Aiyana Rockwell `24.
Meilynn Smith
ET Ourn

Aiyana Rockwell `24 has participated in many things at Grinnell. Not only is she an economics major, policy studies and education double-concentrator and an athlete for the women’s basketball and track teams, she has also served as a research assistant, admissions tour guide, and co-president of Student Athletes for Social Change (SALSC). Despite her many involvements, Rockwell said she still has a couple more items on her bucket list, hoping to attend an improv show and Bob’s Underground open mic night before she graduates. 

Originally coming to Grinnell as a physics major, Rockwell said she ended up finding her niche in economics. 

“Economics is a very interdisciplinary field, and I think it has a lot to offer in terms of job prospects down the line,” she said. “My advisor is Professor McGavock and I love her, she’s great. She’s just been super supportive and has led me down this path of humanistic economic research.” 

She said she found the policy studies and education concentrations complemented her major well, and helped to balance out her economics and math classes. Taking an introductory-level class with associate education professor Stephanie Jones, Rockwell said her final project propelled her towards an education policy pathway. 

In her second year at Grinnell, Rockwell worked with associate education professor Cori Jakubiak to serve as a pedagogical partner. 

Rockwell said that in other pedagogical partner programs in liberal arts colleges in the United States, students serve as consultants for faculty for course development or to observe their teaching styles in the classroom to evaluate if it is effective. However, with Jakubiak, Rockwell said she served as a research assistant and a course assistant, both giving feedback and researching how pedagogical partners operate in other institutions. 

She has also worked with religious studies professor Caleb Elfenbein to implement a pedagogical partners program in Grinnell, and is currently working on a grant proposal for funding. 

“It is cool to see all of my work since second year kind of coming to a head and hopefully being able to get this grant accepted and start this program here,” Rockwell said. 

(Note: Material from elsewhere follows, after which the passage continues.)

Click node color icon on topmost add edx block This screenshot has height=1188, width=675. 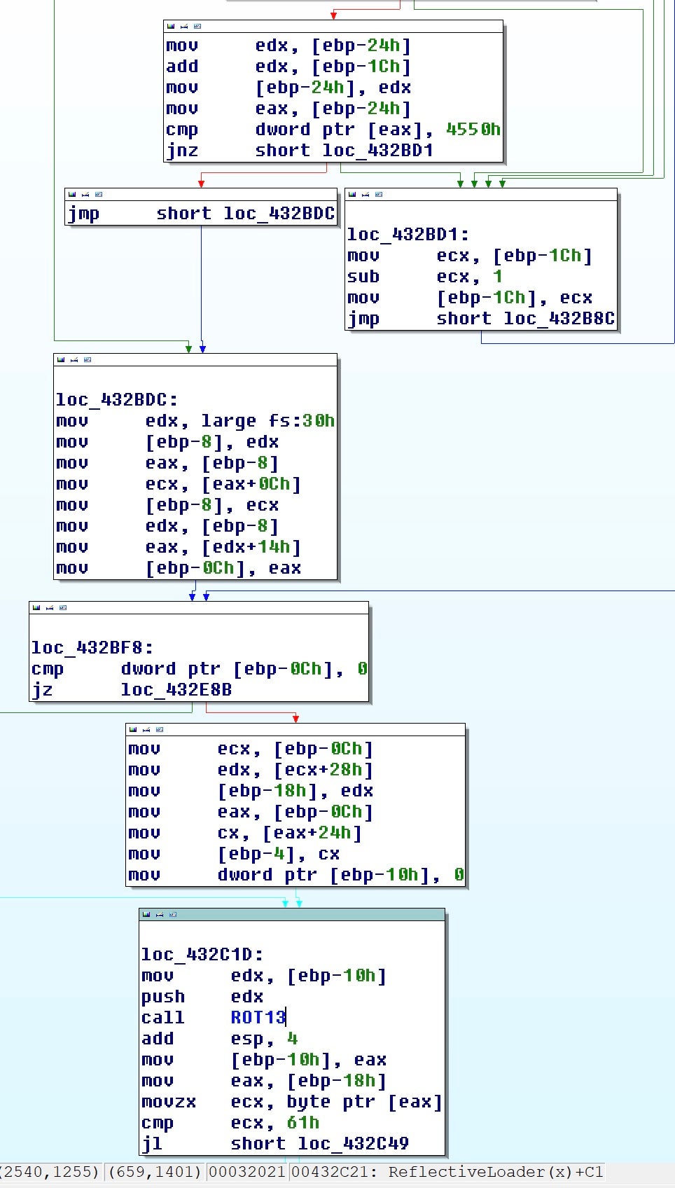pos(171,27)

When you’re collaborating with community stakeholders, you’re showing that students want to be involved.

— Aiyana Rockwell `24

In addition to researching educational tools, Rockwell spent the summer after her second year as an AmeriCorps member at Davis Elementary school in the town of Grinnell. There, she helped rising third graders with their reading comprehension and interviewed educators to inform her policy research. 

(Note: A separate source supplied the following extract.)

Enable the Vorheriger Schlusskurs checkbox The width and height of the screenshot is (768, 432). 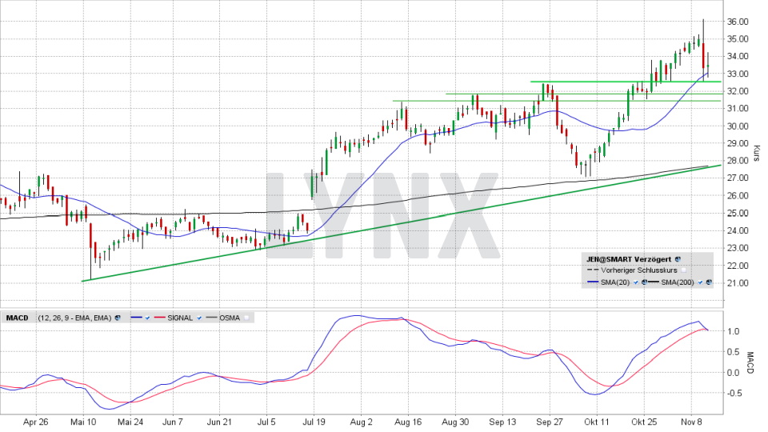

“I think my favorite summer was probably two summers ago. It was just a lot of fun,” she said. “I think it cemented my passion for education policy.” 

That following summer, Rockwell spent five weeks in Milwaukee helping with a research project. There, she said she interviewed residents of a culturally rich area and mapped the floor plans of their houses, eventually creating a website to track the stories they found about the people and places. 

Approaching the research with an open mind and no preconceived research questions, Rockwell said she “let what these people were saying sort of mold the story that we were going to tell of them.”

“The biggest takeaway from that experience is just the humanistic approaches to research,” she said. “Because of my academic background with economics and policy studies, you go in with a question or this idea in mind or hypothesis, and that’s not what that was.” 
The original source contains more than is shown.